Dokumenttext:
....

Mit Diversitätsprogrammen sollen in der Arbeitswelt Benachteiligungen durch Sprache, ethnische Herkunft, Religion, Geschlechts- identität, Alter, sexuelle Orientierung und durch körperliche oder geistige Einschränkungen abgebaut werden. Wie lange noch?
Audi kennt die Tücken einer diversen Unternehmenskultur bereits. 2021 kündigte der Autohersteller an, „zur besseren Sichtbarkeit geschlechtlicher Vielfalt“ gendern zu wollen. Im Konzern wurde der Vorstoß heftig diskutiert und sogar dagegen geklagt. Das Oberlandesgericht München urteilte zwar, es gebe kein Recht für Gegner von Gendersprache, „in Ruhe gelassen zu werden“. Dennoch soll in dem Unternehmen nur noch „geschlechtersensible Sprache“ verwendet werden – statt des bei vielen verhassten Gendersterns und ähnlichen Schreibweisen.
In den USA herrscht hier ohnehin ein neuer Wind. Eine neue Exekutivverordnung zwingt Unternehmen, Programme zur Förderung von Diversity, Equity & Inclusion (DEI) abzuschaffen. Hierzulande war man überzeugt, dass dies nur US-Konzerne betrifft. Doch dann erhielten auch europäische Firmen ein Schreiben von der jeweiligen US-Botschaft in ihrem Land. Die von Donald Trump initiierte Vorgabe, so heißt es darin, gilt „zwingend für alle Lieferanten und Dienstleister der US-Regierung“ – unabhängig vom Standort. Seit ein paar Tagen haben laut Medienberichten auch erste deutsche Unternehmen einen solchen Brief erhalten.

....

Aufgeführte Zeilen:

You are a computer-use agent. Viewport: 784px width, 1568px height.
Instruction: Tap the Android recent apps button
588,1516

....

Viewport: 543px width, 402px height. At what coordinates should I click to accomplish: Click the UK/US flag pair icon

....

Ziel 1:
Gib bitte den Abschnitt des Dokumenttexts wieder, der mit „Audi kennt die“ beginnt und bis „und ähnlichen Schreibweisen.“ reicht, und tausche darin „Autohersteller“ gegen „Fahrzeughersteller“ aus.
Ziel 2:
Welches Gericht urteilte laut Dokumenttext über die Klage gegen das Gendern bei Audi?
Die Zeilen spielen hierfür keine Rolle.

Ergebnis 1:
Audi kennt die Tücken einer diversen Unternehmenskultur bereits. 2021 kündigte der Fahrzeughersteller an, „zur besseren Sichtbarkeit geschlechtlicher Vielfalt“ gendern zu wollen. Im Konzern wurde der Vorstoß heftig diskutiert und sogar dagegen geklagt. Das Oberlandesgericht München urteilte zwar, es gebe kein Recht für Gegner von Gendersprache, „in Ruhe gelassen zu werden“. Dennoch soll in dem Unternehmen nur noch „geschlechtersensible Sprache“ verwendet werden – statt des bei vielen verhassten Gendersterns und ähnlichen Schreibweisen.

Ergebnis 2:
Das Oberlandesgericht München.